Estratto del documento:

==========

Una delle minacce più serie alla sicurezza nazionale giunge dall’eventualità che uno o più attacchi cyber possano mettere a repentaglio l’operatività di quelle infrastrutture che erogano servizi essenziali per i cittadini. Esse rappresentano le funzioni vitali della società, della salute, della sicurezza e del benessere economico e sociale della popolazione il cui danneggiamento o distruzione avrebbe un impatto significativo (settore dell’energia, trasporti, sanità, banche, telecomunicazioni ecc.).

Uno dei problemi nella gestione di tali attacchi sta nel carattere asimmetrico della minaccia informatica. L’aggressore infatti può colpire in ogni momento e da qualunque parte del globo, può sfruttare vulnerabilità rimaste sconosciute fino a quel momento[11]e allo stesso tempo approfittare dell’elevato grado di anonimato che la rete garantisce, contribuendo al c.d. “problema dell’attribution”: non è possibile dire con certezza chi sia stato l’autore di un attacco cyber. Si potrebbe risalire al computer da cui è stato condotto, ma rimane il problema di individuare la persona fisica imputabile. Ciò costituisce un serio problema soprattutto per quanto concerne gli attacchi condotti tramite Botnet[12] poiché è difficile risalire all’autore del reato, anche in previsione dell’impiego sempre più frequente di intelligenze artificiali in tali operazioni[13].

In tale contesto, uno dei principi adottati consiste nel concentrare le risorse nello sviluppo della resilienza dell’infrastruttura, ovvero la capacità della stessa di continuare ad essere operativa e di garantire i servizi anche in caso di attacco, in modo tale che il subire un intrusione informatica non assuma i connotati di un evento catastrofico, bensì venga affrontata come un problema da gestire e risolvere[14].

==========

Sezione dati:
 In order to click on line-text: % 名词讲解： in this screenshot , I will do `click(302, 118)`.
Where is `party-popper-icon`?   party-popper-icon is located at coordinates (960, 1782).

==========

Obiettivo del compito:
Rispondi per favore a queste domande sull'estratto sulla sicurezza delle infrastrutture, numerando le risposte allo stesso modo.
1. Quali settori sono indicati tra parentesi come esempi di infrastrutture che erogano servizi essenziali?
2. Secondo l'estratto, in che cosa consiste il "problema dell'attribution"?
3. Come viene definita la resilienza dell'infrastruttura?
L'elenco è materiale a sé, distinto dall'estratto.

Risultato dell'esercizio:
1. Energia, trasporti, sanità, banche, telecomunicazioni.
2. Non è possibile dire con certezza chi sia stato l'autore di un attacco cyber.
3. È la capacità dell'infrastruttura di continuare a essere operativa e di garantire i servizi anche in caso di attacco.